• **TASK GOAL**
Could you retype the records word for word but without any pictures?

Stored data entries
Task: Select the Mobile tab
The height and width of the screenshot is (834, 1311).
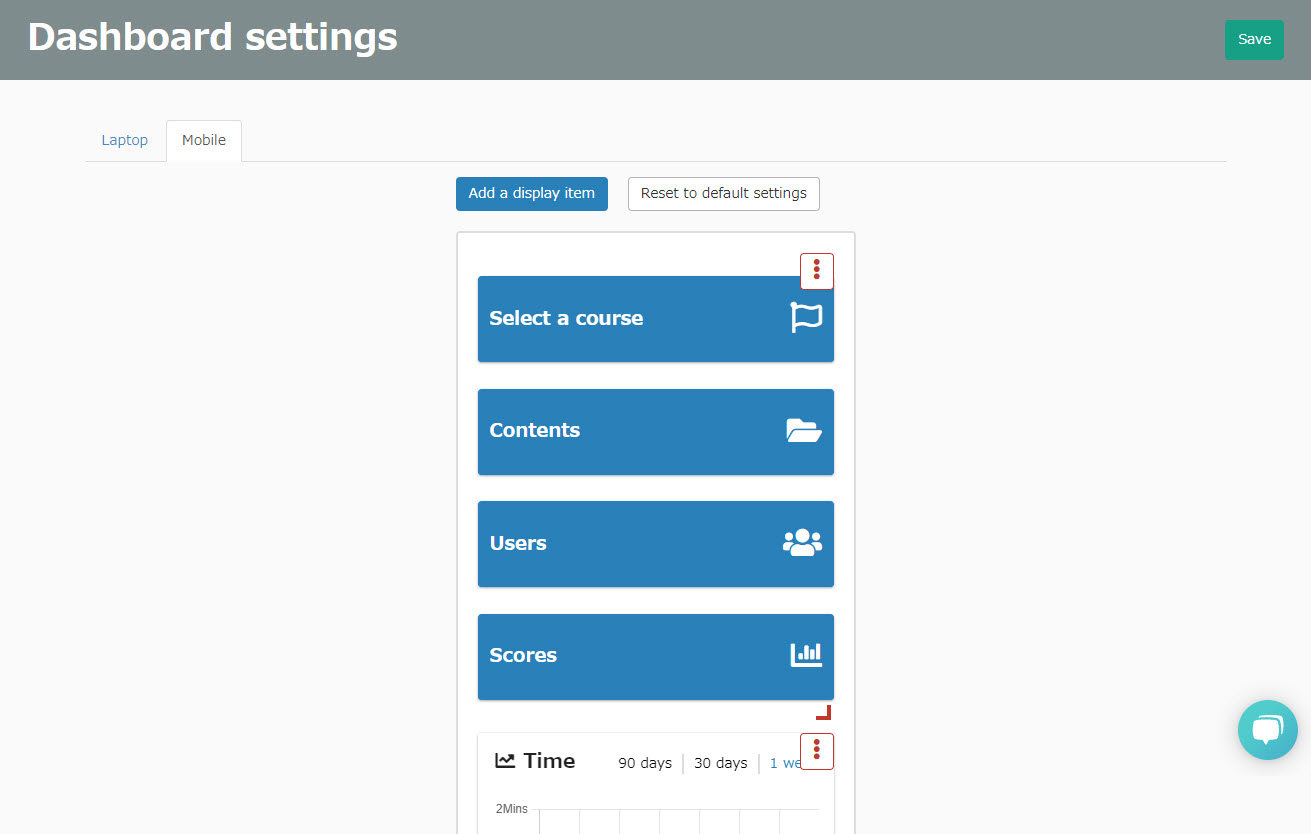Action: click(x=204, y=141)
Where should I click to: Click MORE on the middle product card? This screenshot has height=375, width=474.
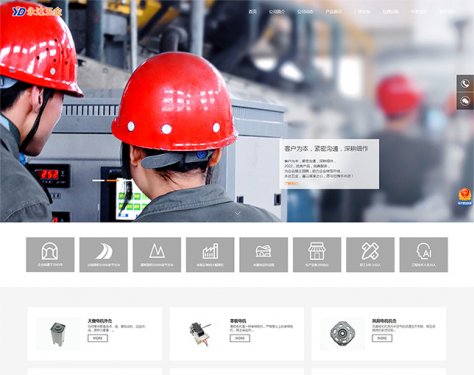[240, 338]
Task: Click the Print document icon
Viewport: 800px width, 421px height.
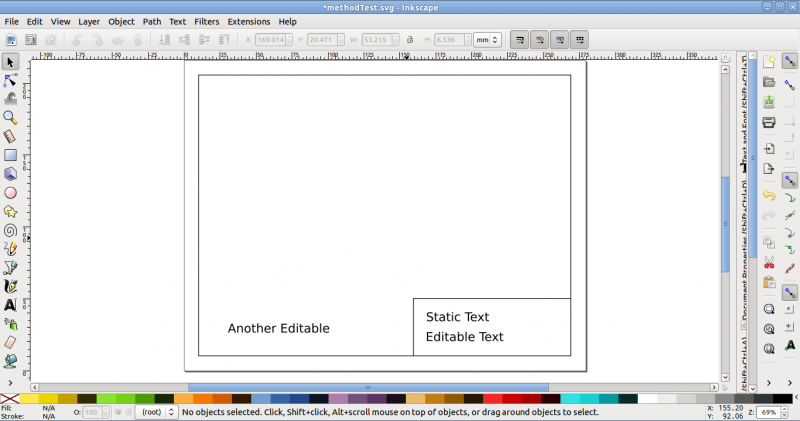Action: coord(769,122)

• **EXPECTED ANSWER**
Task: Select the Mobile tab
The height and width of the screenshot is (834, 1311).
Action: click(x=204, y=141)
Where should I click to: Click MORE on the middle product card? This screenshot has height=375, width=474.
[240, 338]
Task: Click the Print document icon
Viewport: 800px width, 421px height.
Action: coord(769,122)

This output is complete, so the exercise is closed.